** To do **
Wherever a line of the data contains "computer", copy that line.

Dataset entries
■ ■ ■ ■ ■ ■ ■

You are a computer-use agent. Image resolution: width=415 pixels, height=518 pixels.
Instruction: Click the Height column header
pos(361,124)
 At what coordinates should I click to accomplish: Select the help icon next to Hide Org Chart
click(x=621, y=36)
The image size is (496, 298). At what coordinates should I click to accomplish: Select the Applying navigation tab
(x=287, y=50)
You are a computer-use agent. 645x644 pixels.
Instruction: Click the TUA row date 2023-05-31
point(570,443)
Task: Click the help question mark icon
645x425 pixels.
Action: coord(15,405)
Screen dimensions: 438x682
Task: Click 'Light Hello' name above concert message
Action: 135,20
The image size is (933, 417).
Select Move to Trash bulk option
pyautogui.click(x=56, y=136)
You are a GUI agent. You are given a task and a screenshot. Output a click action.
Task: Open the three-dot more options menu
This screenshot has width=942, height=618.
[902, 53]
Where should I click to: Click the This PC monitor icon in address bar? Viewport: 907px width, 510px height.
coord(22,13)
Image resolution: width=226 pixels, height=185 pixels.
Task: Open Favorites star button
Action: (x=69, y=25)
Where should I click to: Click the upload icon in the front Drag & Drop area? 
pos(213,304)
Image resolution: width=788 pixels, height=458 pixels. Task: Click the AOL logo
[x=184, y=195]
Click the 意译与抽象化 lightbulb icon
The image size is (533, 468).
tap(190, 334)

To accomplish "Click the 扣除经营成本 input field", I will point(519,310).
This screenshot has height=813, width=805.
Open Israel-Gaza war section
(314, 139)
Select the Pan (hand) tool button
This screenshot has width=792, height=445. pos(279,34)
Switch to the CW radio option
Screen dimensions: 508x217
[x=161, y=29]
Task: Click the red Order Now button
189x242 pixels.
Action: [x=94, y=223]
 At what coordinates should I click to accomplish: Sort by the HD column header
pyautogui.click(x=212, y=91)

■ ■ ■ ■ ■ ■ ■

** Result **
You are a computer-use agent. Image resolution: width=415 pixels, height=518 pixels.
You are a computer-use agent. 645x644 pixels.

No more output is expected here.